• **PROBLEM TO WORK ON**: Write out the records character for character, from their first line through the line that contains "will [45, 83].", both ends included.

• **EXERCISE INPUT**:
┄┄┄┄┄┄┄┄┄┄┄┄┄┄┄┄┄┄┄┄
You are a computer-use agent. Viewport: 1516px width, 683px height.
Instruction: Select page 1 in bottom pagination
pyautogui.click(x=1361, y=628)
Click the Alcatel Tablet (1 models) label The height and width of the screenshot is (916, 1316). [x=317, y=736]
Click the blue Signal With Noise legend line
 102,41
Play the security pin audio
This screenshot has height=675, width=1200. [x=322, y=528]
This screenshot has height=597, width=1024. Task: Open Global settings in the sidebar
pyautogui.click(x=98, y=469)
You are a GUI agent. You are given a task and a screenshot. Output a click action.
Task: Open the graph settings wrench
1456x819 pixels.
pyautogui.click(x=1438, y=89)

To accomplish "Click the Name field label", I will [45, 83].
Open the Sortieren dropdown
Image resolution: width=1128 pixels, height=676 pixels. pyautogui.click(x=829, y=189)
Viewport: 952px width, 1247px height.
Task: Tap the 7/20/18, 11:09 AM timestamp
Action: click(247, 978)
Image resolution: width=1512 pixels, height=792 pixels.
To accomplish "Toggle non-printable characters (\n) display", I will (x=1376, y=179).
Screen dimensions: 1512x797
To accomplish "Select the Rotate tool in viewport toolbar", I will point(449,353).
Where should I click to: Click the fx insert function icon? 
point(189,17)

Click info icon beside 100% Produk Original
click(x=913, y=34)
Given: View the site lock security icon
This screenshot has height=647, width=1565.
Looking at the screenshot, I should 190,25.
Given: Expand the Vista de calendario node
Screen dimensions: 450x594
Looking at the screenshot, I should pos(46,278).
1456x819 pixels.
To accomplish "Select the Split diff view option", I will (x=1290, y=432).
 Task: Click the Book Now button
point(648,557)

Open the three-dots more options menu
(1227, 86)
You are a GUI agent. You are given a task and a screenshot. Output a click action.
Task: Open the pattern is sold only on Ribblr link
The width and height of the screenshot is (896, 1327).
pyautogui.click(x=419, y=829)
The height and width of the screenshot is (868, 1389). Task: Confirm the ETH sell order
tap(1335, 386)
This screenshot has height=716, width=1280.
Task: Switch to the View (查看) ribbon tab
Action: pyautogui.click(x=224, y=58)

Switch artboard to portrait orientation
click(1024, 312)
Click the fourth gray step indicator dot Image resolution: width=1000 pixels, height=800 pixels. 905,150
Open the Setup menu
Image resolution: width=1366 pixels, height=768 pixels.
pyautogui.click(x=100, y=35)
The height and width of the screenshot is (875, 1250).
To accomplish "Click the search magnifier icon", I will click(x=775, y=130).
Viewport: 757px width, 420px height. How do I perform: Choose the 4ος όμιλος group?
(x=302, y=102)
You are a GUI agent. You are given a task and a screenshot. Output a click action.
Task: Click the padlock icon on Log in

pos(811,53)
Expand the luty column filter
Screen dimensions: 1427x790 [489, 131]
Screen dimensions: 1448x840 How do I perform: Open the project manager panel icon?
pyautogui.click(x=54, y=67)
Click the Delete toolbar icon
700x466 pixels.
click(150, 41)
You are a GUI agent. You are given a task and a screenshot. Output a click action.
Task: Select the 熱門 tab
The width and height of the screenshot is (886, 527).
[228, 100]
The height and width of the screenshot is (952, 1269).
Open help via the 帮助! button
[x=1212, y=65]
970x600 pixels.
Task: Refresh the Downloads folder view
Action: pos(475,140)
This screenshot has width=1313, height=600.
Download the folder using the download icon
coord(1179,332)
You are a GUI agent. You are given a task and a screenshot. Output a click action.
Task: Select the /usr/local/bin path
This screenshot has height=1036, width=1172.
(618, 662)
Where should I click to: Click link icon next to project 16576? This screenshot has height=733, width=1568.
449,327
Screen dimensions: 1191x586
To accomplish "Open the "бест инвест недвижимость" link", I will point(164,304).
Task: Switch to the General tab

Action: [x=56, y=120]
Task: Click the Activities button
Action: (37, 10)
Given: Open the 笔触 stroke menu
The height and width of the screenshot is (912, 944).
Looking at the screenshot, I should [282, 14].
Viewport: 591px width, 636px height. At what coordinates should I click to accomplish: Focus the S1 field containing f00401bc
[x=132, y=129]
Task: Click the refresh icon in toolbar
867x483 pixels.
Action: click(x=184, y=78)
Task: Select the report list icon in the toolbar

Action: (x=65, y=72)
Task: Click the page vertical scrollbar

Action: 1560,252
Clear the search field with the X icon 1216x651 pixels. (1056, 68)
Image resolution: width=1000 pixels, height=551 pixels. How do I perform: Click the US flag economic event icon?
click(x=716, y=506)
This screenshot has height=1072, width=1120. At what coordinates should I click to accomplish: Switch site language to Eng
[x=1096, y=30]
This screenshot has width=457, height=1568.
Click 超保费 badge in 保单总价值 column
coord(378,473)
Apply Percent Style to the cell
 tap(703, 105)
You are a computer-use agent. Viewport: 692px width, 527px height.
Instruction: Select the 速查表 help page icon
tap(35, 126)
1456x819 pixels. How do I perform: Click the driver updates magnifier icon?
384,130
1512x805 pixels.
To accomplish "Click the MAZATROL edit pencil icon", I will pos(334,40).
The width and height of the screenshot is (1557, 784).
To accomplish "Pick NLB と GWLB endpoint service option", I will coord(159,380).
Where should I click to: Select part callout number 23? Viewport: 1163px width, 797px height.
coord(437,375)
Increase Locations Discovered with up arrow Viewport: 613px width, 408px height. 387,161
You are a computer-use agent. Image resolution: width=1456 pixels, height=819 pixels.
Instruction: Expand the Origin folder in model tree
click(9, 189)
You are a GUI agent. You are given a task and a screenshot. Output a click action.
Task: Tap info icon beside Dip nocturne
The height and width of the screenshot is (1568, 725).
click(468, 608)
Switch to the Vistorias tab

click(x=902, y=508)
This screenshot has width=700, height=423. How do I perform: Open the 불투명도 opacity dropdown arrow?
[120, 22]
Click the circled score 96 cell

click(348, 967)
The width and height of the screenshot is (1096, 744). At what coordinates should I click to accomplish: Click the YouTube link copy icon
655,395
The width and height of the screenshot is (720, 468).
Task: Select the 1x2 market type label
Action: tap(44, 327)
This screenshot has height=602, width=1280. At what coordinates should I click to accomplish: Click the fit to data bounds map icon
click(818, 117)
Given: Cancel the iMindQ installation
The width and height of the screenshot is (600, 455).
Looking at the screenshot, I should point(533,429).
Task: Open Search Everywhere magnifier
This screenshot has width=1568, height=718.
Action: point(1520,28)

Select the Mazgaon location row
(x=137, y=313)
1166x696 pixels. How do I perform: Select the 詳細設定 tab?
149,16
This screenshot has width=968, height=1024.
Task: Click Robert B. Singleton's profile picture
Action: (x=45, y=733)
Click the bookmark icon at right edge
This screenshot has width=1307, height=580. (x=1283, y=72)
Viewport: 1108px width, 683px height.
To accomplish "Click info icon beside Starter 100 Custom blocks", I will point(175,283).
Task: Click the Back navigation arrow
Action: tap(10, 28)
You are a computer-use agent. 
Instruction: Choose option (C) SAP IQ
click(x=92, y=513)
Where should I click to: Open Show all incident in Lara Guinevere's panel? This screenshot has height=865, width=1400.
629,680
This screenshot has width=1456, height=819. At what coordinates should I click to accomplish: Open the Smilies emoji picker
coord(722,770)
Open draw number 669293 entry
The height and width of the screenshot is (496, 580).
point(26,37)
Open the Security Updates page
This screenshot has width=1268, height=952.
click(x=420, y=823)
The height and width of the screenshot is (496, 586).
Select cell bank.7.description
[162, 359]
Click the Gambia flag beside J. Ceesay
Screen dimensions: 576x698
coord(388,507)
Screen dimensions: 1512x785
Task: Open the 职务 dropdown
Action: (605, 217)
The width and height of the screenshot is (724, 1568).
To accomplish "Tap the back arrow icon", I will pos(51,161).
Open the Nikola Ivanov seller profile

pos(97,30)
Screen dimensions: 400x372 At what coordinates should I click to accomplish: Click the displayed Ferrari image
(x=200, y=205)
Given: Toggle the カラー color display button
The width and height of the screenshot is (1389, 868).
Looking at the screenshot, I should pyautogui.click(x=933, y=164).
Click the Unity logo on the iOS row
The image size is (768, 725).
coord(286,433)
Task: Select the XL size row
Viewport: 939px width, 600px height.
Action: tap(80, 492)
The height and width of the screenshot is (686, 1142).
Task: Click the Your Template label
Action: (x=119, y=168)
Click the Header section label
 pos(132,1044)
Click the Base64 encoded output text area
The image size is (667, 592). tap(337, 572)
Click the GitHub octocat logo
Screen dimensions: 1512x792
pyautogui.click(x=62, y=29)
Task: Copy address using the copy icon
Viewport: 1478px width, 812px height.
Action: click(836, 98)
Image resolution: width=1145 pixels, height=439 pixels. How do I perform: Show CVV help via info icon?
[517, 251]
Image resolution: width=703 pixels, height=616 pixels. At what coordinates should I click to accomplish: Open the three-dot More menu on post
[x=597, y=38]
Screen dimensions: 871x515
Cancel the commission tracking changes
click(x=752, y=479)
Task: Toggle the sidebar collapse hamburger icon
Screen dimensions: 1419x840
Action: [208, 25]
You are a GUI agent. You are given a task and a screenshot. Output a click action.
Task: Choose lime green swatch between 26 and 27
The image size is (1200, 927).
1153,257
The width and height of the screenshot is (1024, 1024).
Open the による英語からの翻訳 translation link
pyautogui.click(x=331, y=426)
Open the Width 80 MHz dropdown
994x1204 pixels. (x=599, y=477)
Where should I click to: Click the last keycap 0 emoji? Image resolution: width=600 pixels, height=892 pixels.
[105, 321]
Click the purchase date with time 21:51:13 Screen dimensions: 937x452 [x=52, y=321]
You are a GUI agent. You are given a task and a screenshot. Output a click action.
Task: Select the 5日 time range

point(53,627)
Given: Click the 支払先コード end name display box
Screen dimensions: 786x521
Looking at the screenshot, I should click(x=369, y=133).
┄┄┄┄┄┄┄┄┄┄┄┄┄┄┄┄┄┄┄┄
• **FULL RESPONSE**:
You are a computer-use agent. Viewport: 1516px width, 683px height.
Instruction: Select page 1 in bottom pagination
pyautogui.click(x=1361, y=628)
Click the Alcatel Tablet (1 models) label The height and width of the screenshot is (916, 1316). [x=317, y=736]
Click the blue Signal With Noise legend line
 102,41
Play the security pin audio
This screenshot has height=675, width=1200. [x=322, y=528]
This screenshot has height=597, width=1024. Task: Open Global settings in the sidebar
pyautogui.click(x=98, y=469)
You are a GUI agent. You are given a task and a screenshot. Output a click action.
Task: Open the graph settings wrench
1456x819 pixels.
pyautogui.click(x=1438, y=89)

To accomplish "Click the Name field label", I will [45, 83].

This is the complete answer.